Schwefel’s function is often used as a benchmark problem for minimization problems. The function is defined as
f(x,y) = (-x * sin(sqrt(abs(x)))) + (-y * sin(sqrt(abs(y))))
The function has a minimum value of 2 * -418.9829 = -837.9658 when both x = 420.9687 and y = 420.9687. The minimum value is hard to find because it is relatively far from the second best solution.

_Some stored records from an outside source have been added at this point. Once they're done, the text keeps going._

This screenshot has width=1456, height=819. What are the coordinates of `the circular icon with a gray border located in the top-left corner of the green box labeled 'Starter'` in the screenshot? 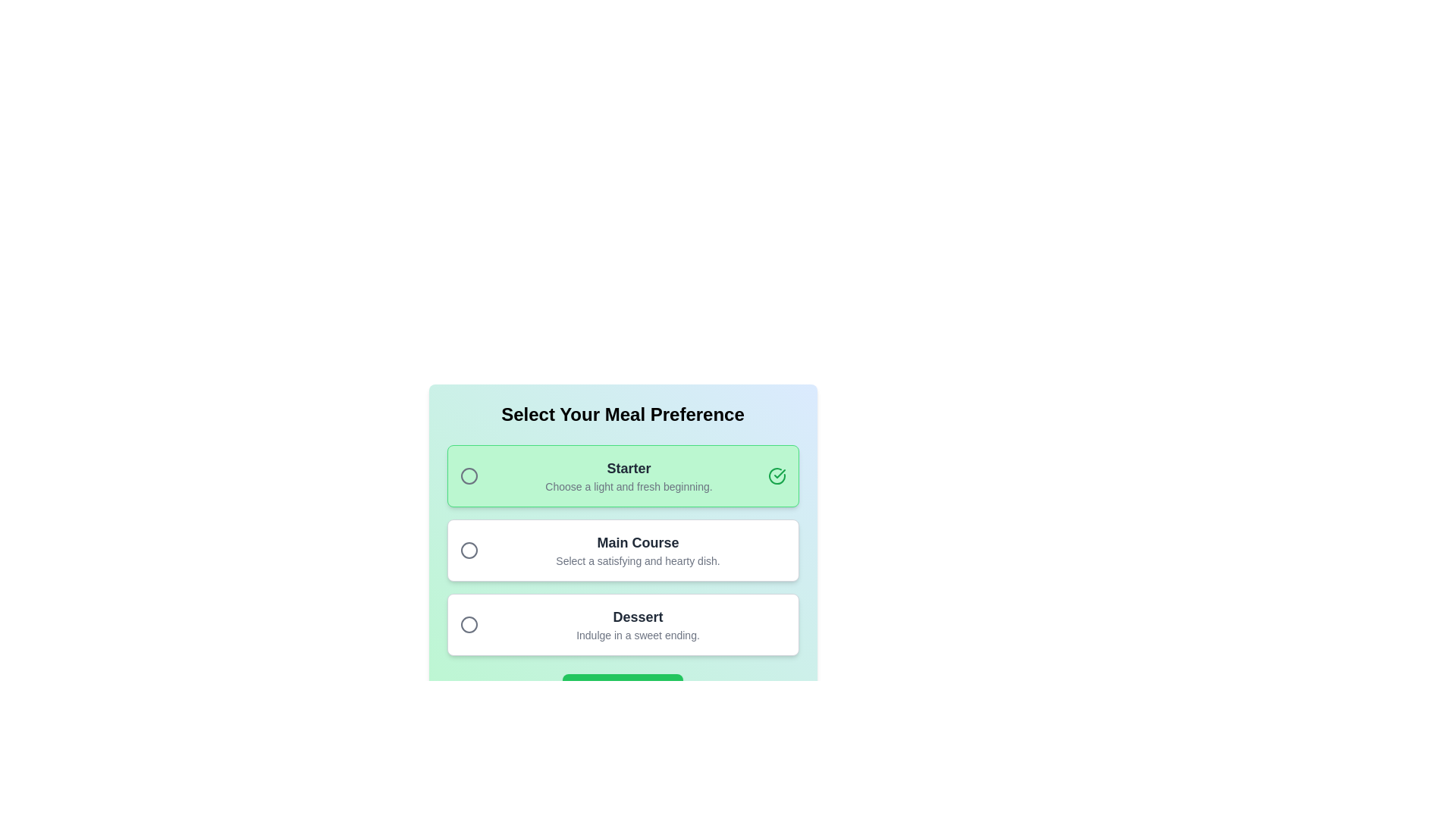 It's located at (468, 475).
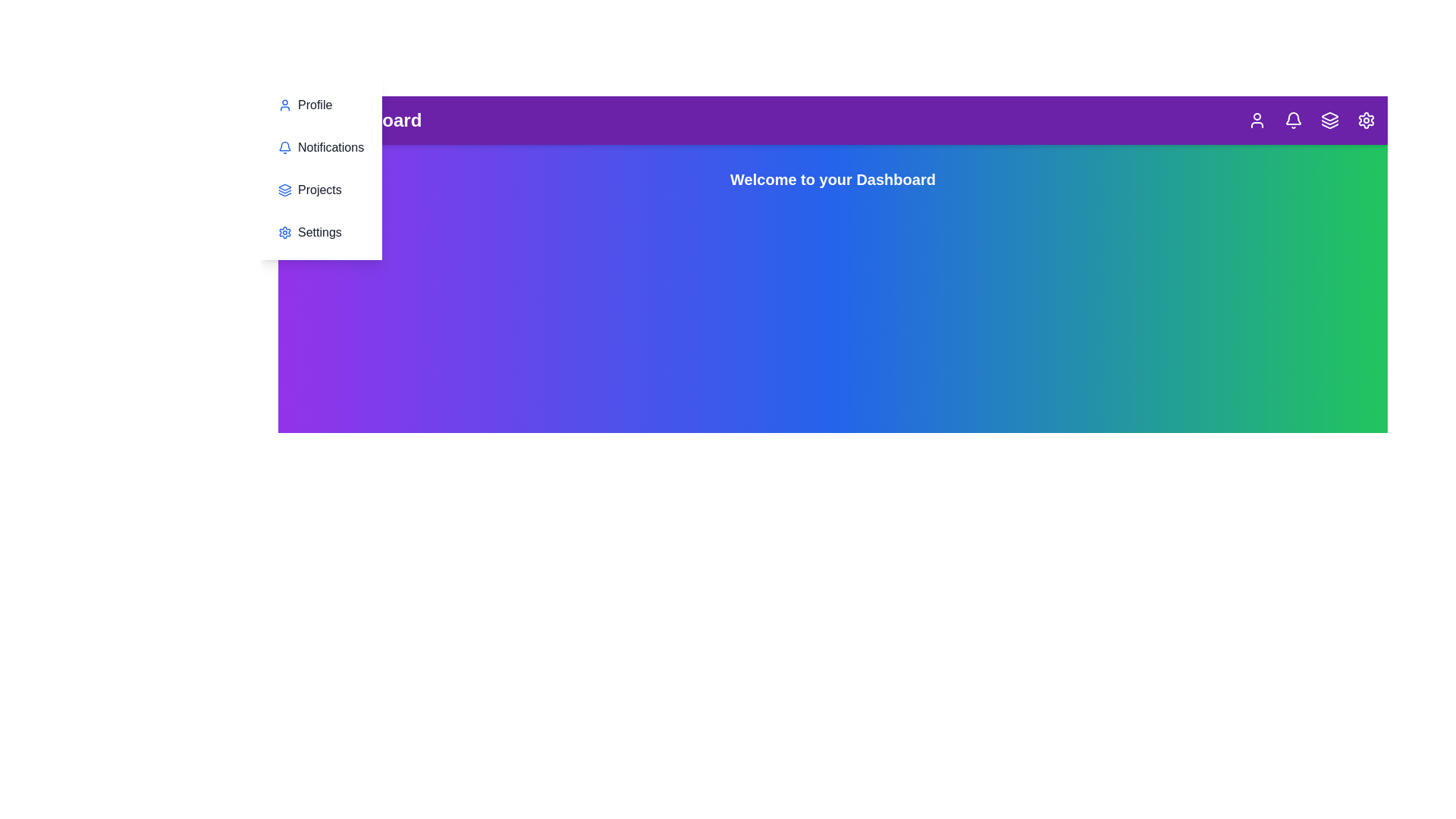  Describe the element at coordinates (319, 104) in the screenshot. I see `the menu item Profile in the sidebar` at that location.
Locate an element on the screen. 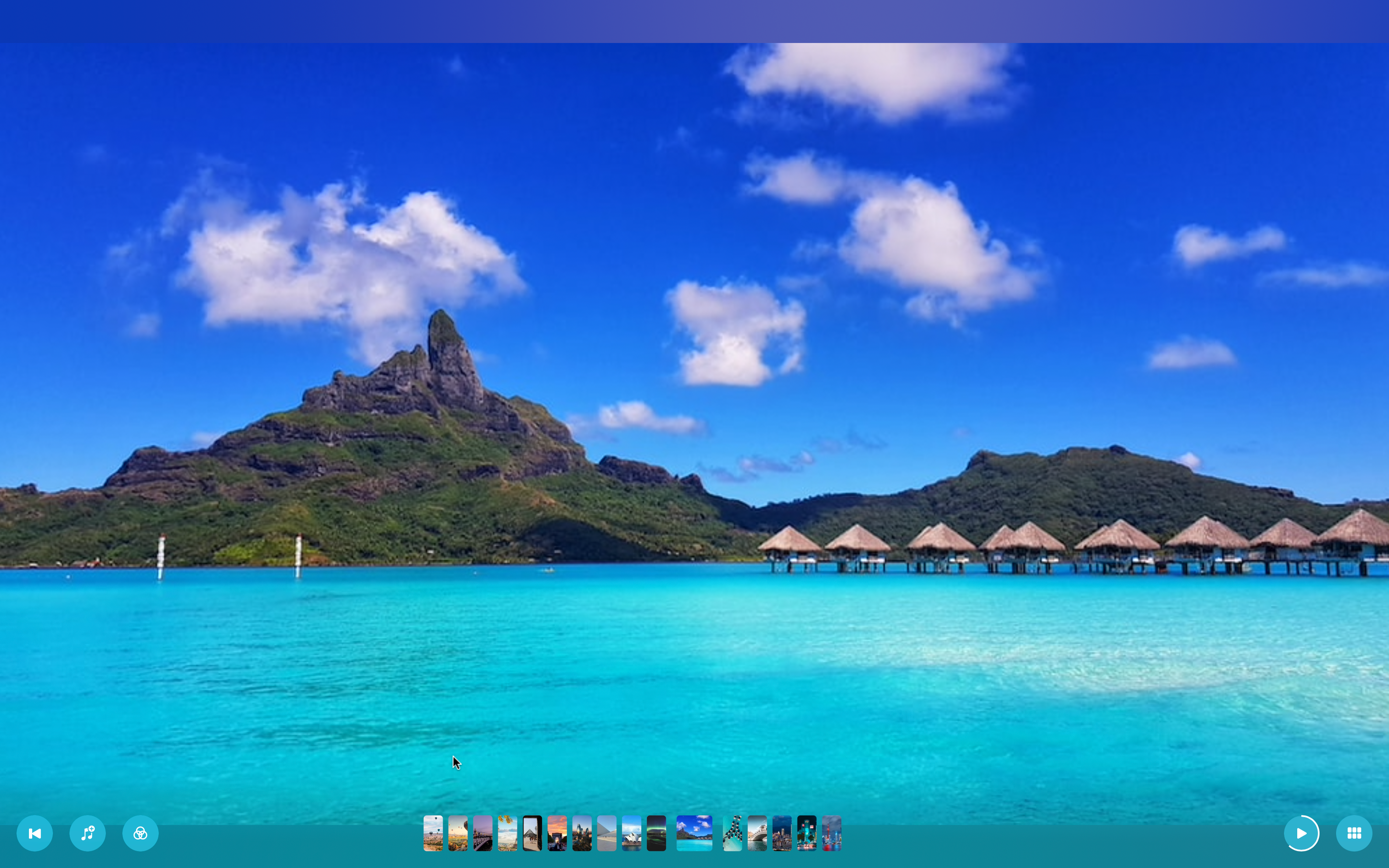 This screenshot has height=868, width=1389. the starting point of the slideshow and put it on hold is located at coordinates (35, 833).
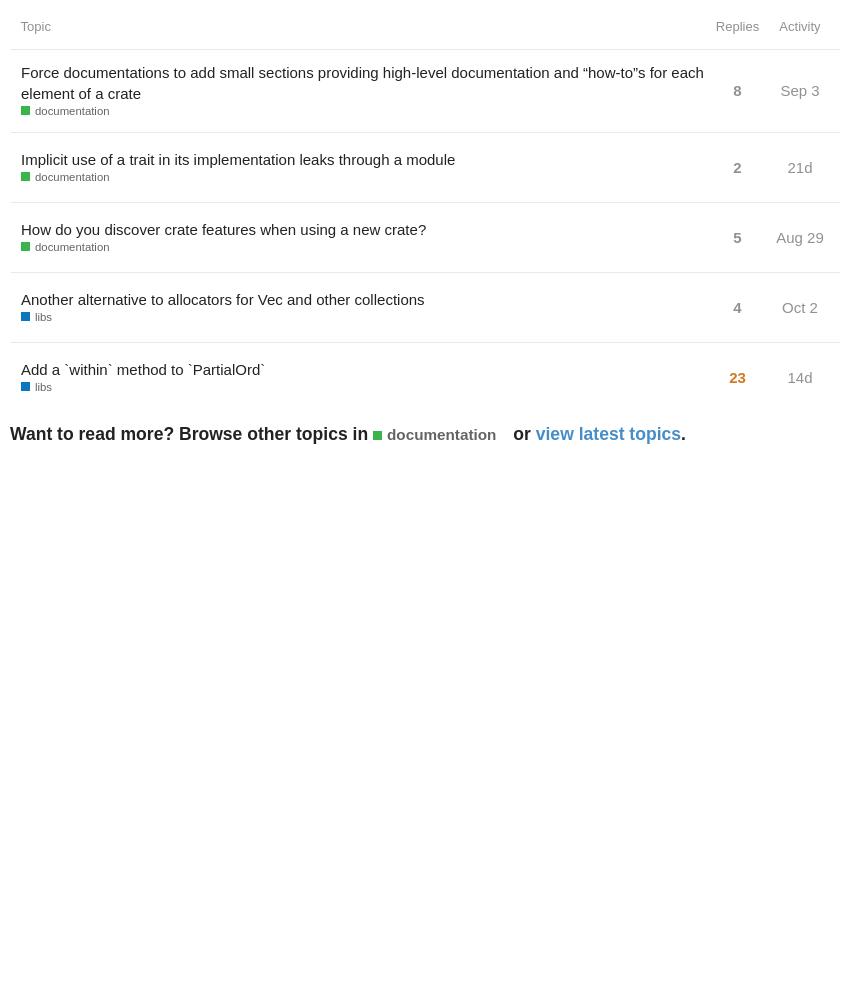 The width and height of the screenshot is (850, 1000). I want to click on '21d', so click(798, 166).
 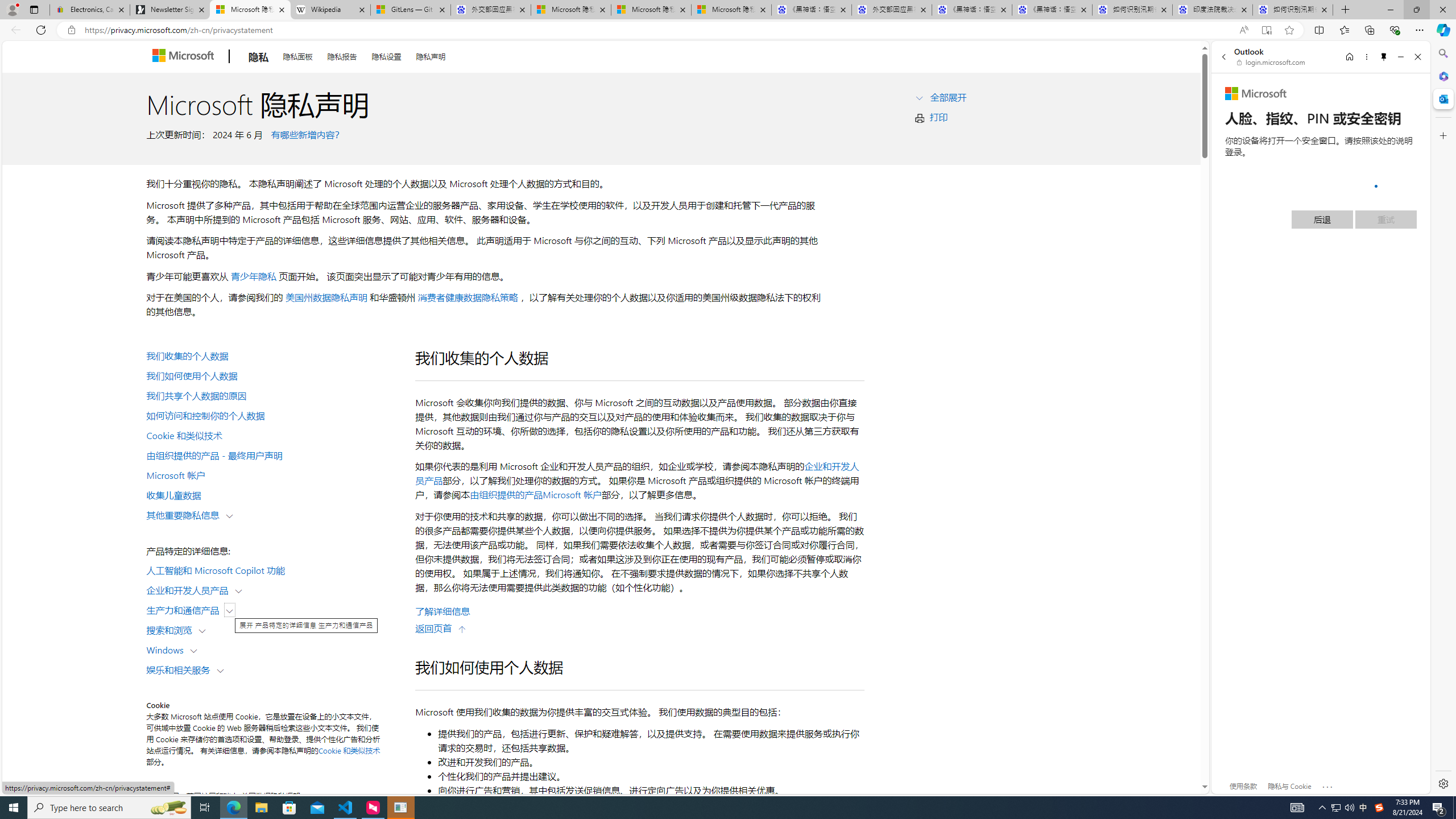 I want to click on 'Newsletter Sign Up', so click(x=169, y=9).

Here are commands to visualize Schwefel’s function using SciLab, a free open source program similar to MatLab:
x1 = linspace(-500,500,100);
x2 = linspace(-500,500,100);
[X1,X2] = meshgrid(x1,x2);
Z = (-1 * X1. * sin(sqrt(abs(X1)))) + (-1 * X2. * sin(sqrt(abs(X2))));
f = scf();
f.color_map = jetcolormap(64);
SciLab code is close to MatLab code and both are a bit obscure. I generate two vectors of 100 values using linspace, create a cross product of those values using meshgrid (SciLab is case sensitive so X1 is different from x1), defined a function Z (where the dot operator means do a value by value multiplication rather than matrix multiplication), and plot the graph (where the ‘ operator is the transpose operator). The result is shown below. The minimum value is in the far left corner.